Accept Your Flaws

Initially the plan yesterday was to leave, do errands, and see a movie. Yet the last line of my post, “I will not run,” reverberated internally. Meditation brought calm and centeredness. No, driving around in a car in 90 degree heat was not really a great escape plan.

While resting on the patio as a uniquely painted butterfly visited, a feeling of settledness slowly seeped in as this new creature fluttered by. Throughout the day usual routines brought a sense of peace that had been missing after what should have been a lovely vacation.

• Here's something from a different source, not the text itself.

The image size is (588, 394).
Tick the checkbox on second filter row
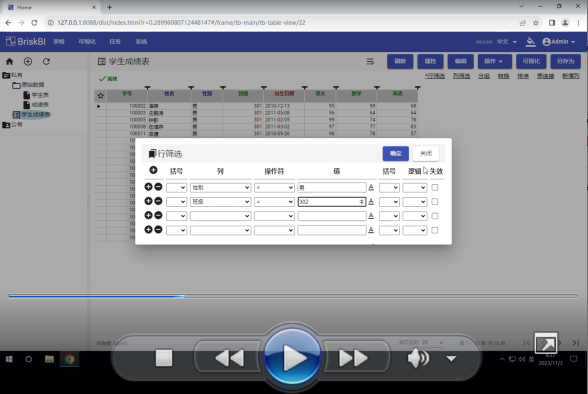[435, 202]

And it was, one I have described twice now as the best yet. But my serious way of thinking and viewing the world collapses a freer way of being. A natural flow is inevitably dampened when overly exposed to too much input that cannot be processed all at once. Others in the past have attempted to encourage me to be less serious.

But as child and since, life has been a serious matter. Danger lurks just beyond and I have to be ready.

The gardens look lovely again. Life looks lovely again. The peace this life brings does not make me small. It once again proves that success can come out of tragedy, and that beauty can grow from arid soil if one takes the time to care, nurture and love it. That includes caring and loving myself by accepting one’s own flaws and loving them too.

3 thoughts on “Accept Your Flaws

  1. I can identify with a lot of what you’ve written here. If I had one word on which I am concentrating this year, it would be “slow.” Just hearing it reminds me to breathe and to reassess whether I need to be moving as fast, internally and externally, as I unconsciously do.